Matching samples for controlled analyses in R

Lara Southard, PhD
Analytics Vidhya
Published in
6 min readDec 18, 2020


This code is to show examples of different ways you can procure a matched sample for analysis using tidyverse. This information includes contributions from multiple people.

Why Match?

If you want to isolate an effect and compare groups, we need to get rid of any other noise. For example, say you have two people. One person gets tutored and the other does not, then they both take the same test. We want to know if the tutoring sessions were effective. We cannot simply compare the test grades of these two individuals. We have to control for person-level variables that may be responsible for the different test scores in order to isolate the effect of the tutoring session. Some person-level differences that may influence a person’s ability to perform on this test may include prior knowledge, GPA, time since they were a student, etc. We rarely can isolate an effect (that’s why it’s so important to have good research methodology, but we don’t always get that option). Instead, we can approximate with a few different types of matching:

You can also use the following, which are not discussed in this file.

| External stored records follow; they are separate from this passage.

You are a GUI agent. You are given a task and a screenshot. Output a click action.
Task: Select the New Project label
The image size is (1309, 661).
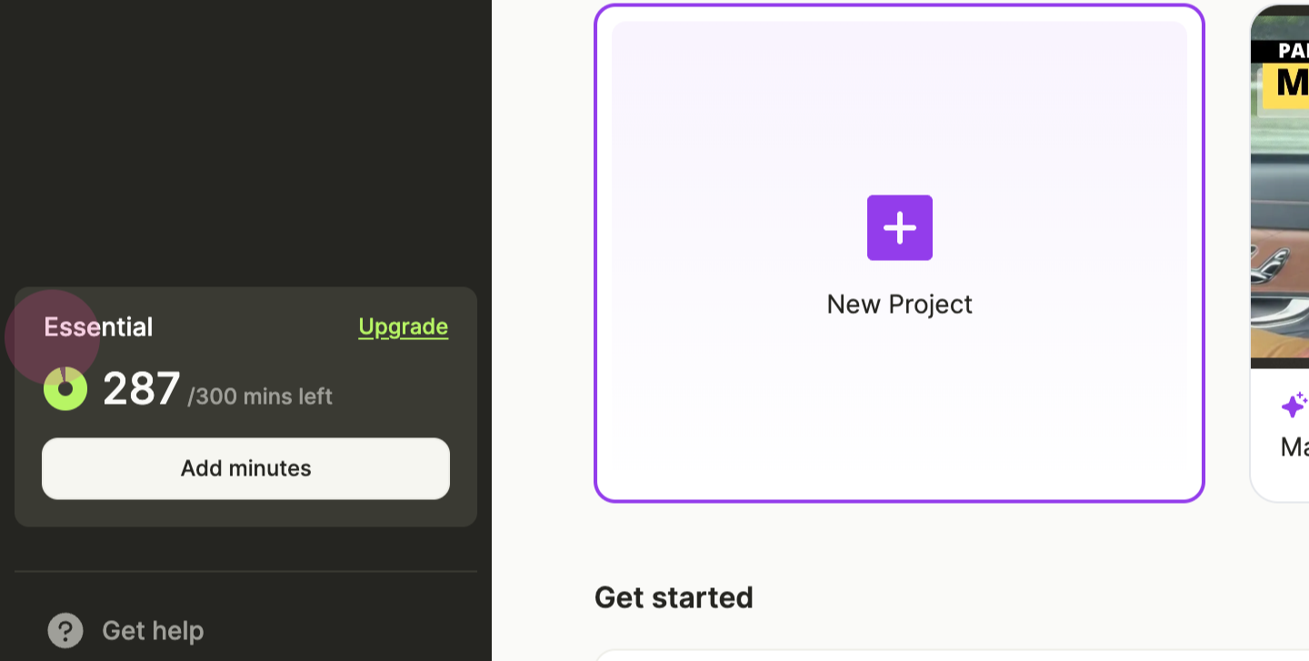pos(899,304)
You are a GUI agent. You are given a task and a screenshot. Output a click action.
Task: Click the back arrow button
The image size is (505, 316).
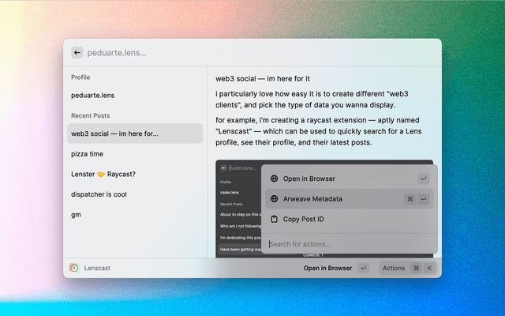[x=77, y=53]
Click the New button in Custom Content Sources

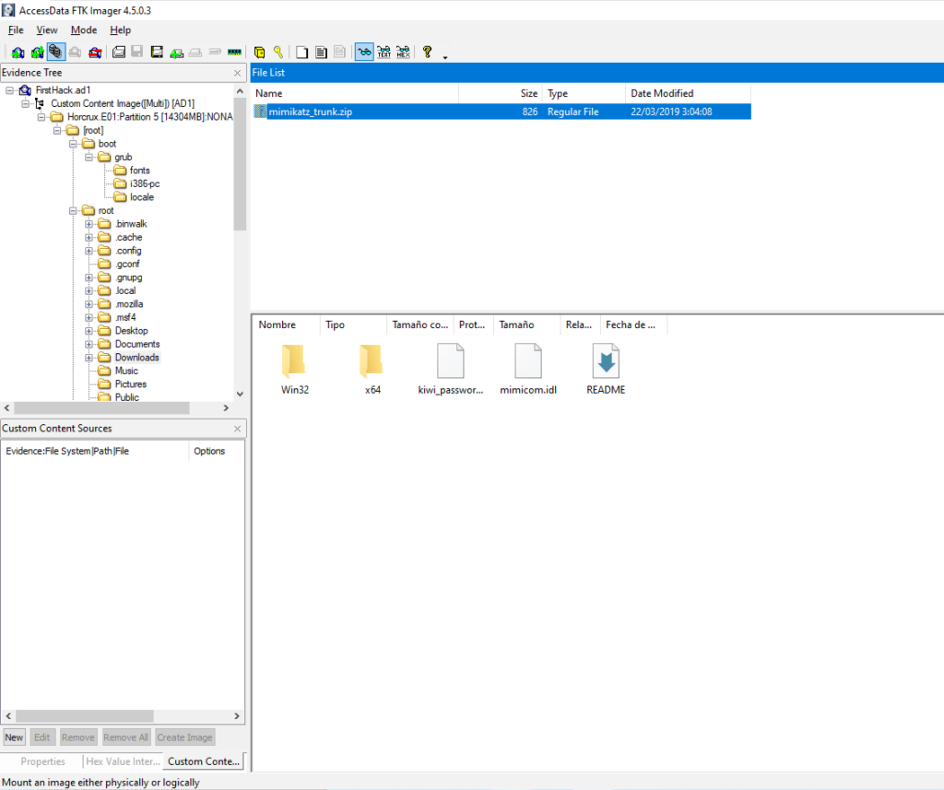click(14, 737)
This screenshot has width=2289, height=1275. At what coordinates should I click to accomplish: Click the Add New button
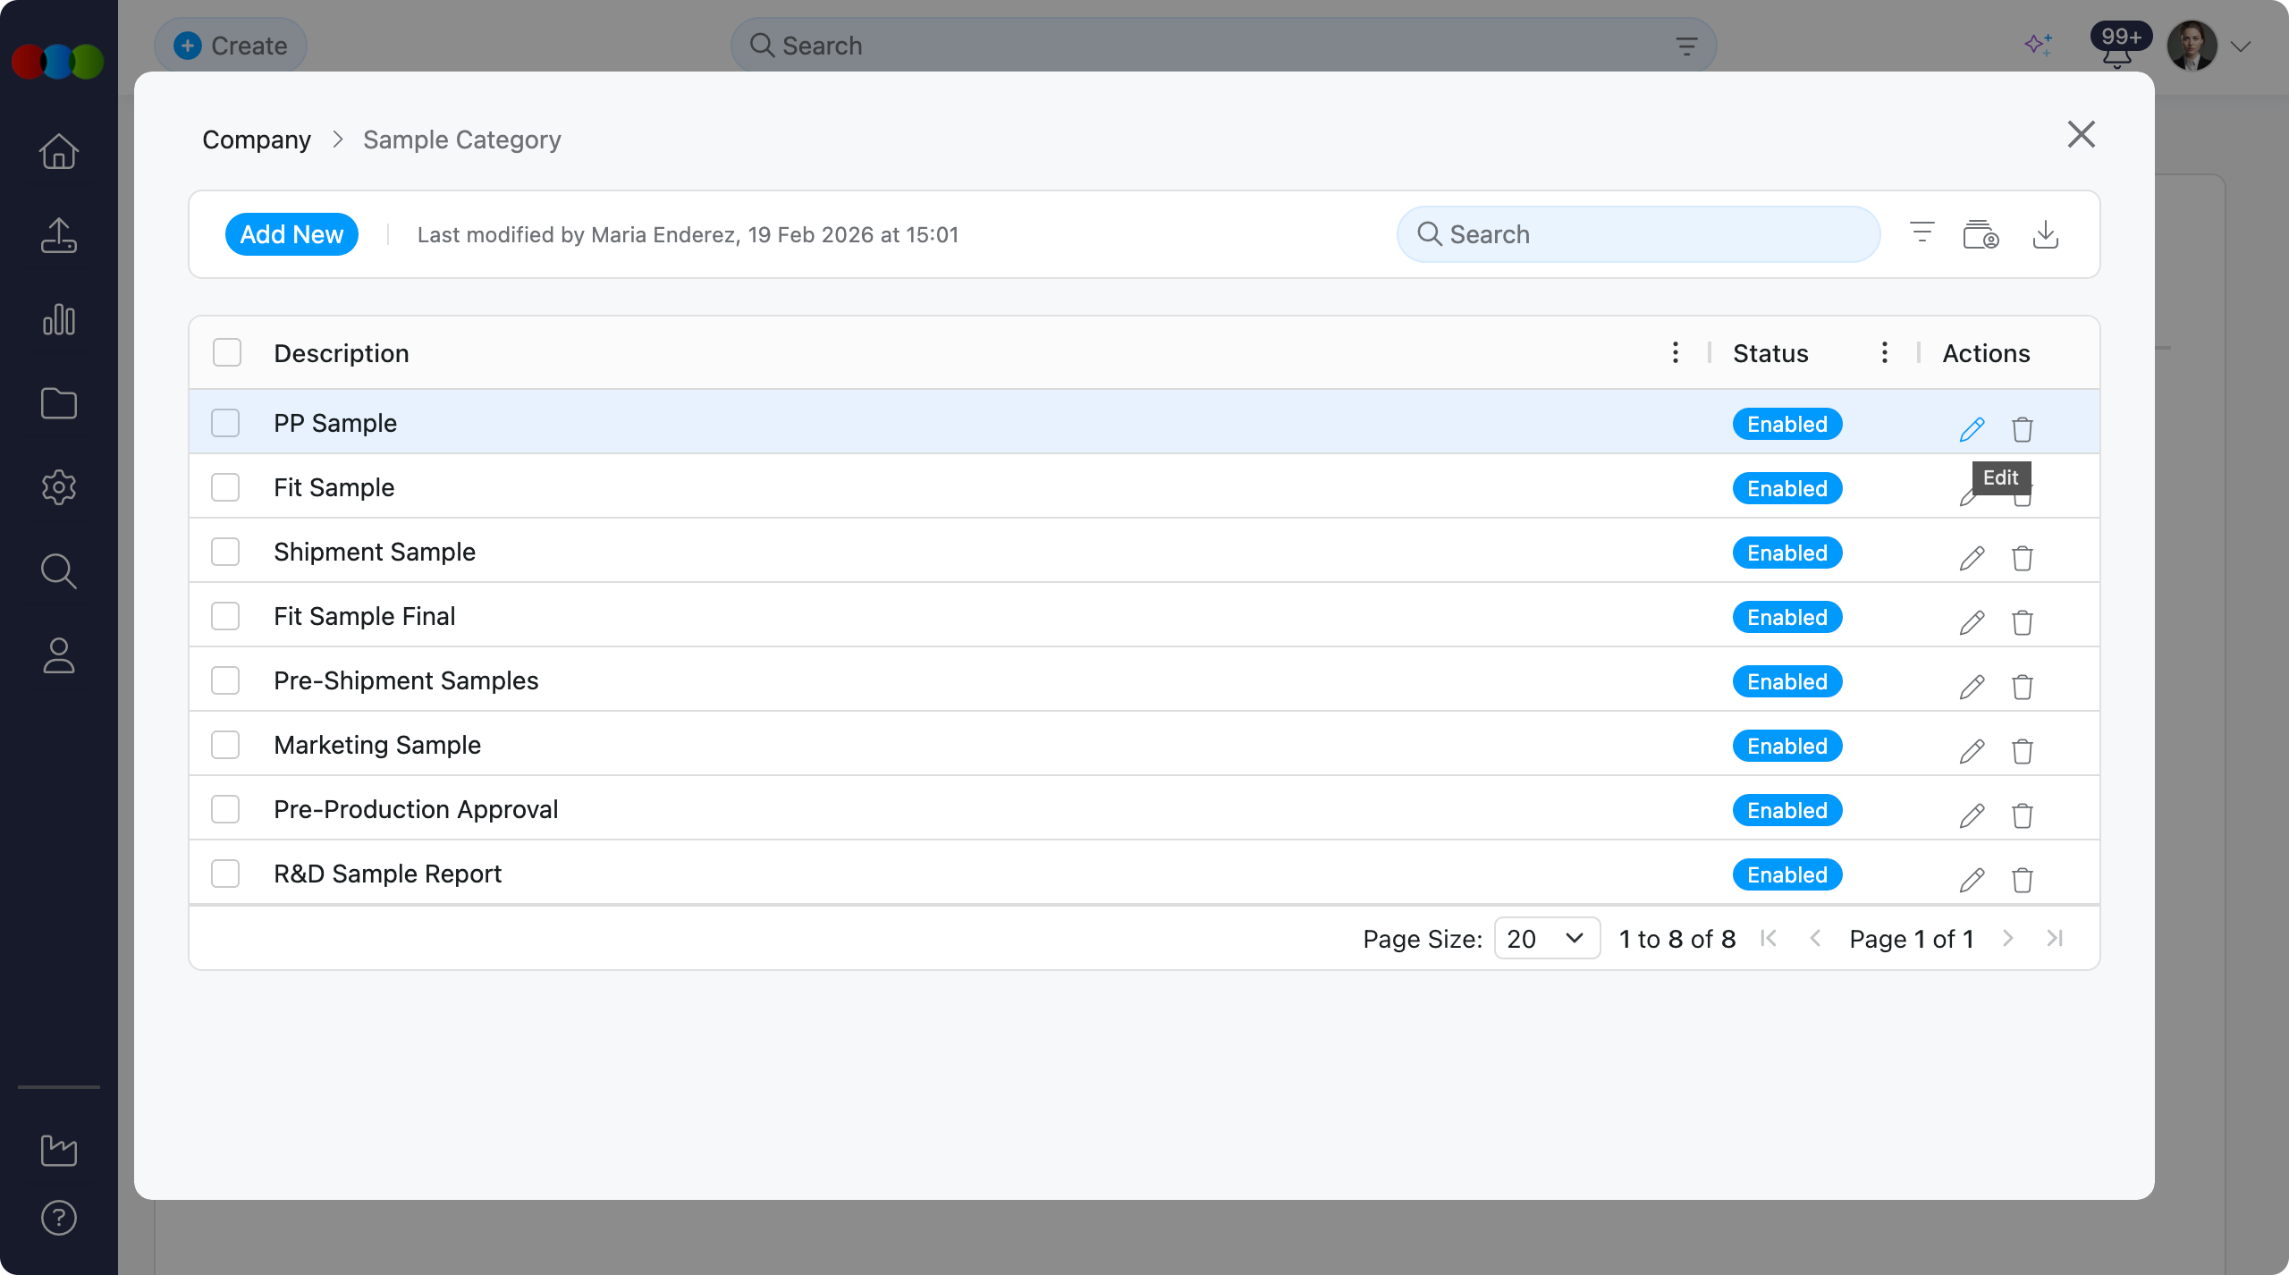point(291,234)
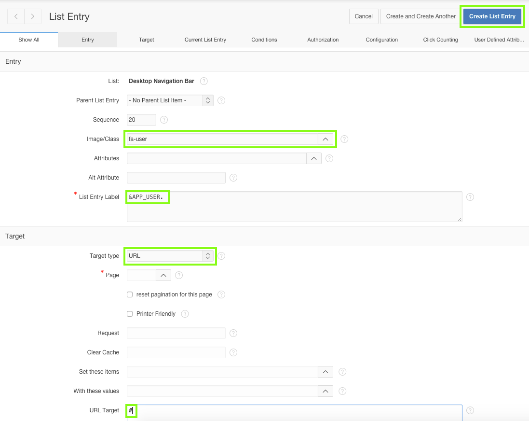Click the next entry navigation arrow
This screenshot has height=421, width=529.
tap(32, 16)
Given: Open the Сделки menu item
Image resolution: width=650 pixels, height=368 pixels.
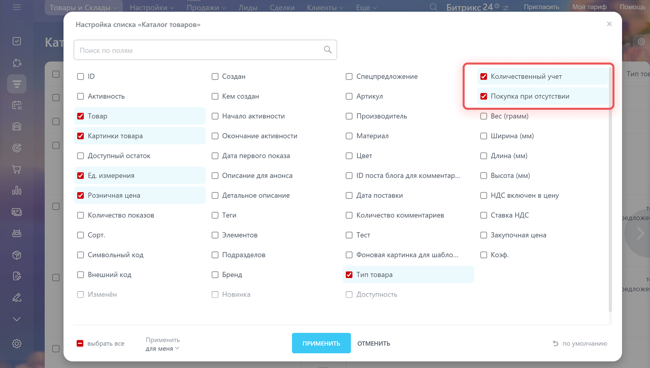Looking at the screenshot, I should point(282,7).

  1. Propensity Score Matching
  2. Alternative: Stratified samples

I will go through each of these and how to perform them in R.

What to match on:

This really is specific to your business problem or research question. However, I have described my approach below: My approach, especially when working with a lot of data, is to start with looking at the variables I might want to match on. I will use the code below to count how many people I have per group per combination of the levels of each potential matching variable.

data %>%
group_by(group, matchvar1, matchvar2, matchvar3) %>%
summarise(n=n()) %>%

If I notice that there are very few people in my control group that have certain combinations of levels then it’ll be hard to match them to my target group. This is especially true if there are more people in the target group with a certain combination than the control group unless you can use replacement. Using replacement is usually specific to your hypothesis.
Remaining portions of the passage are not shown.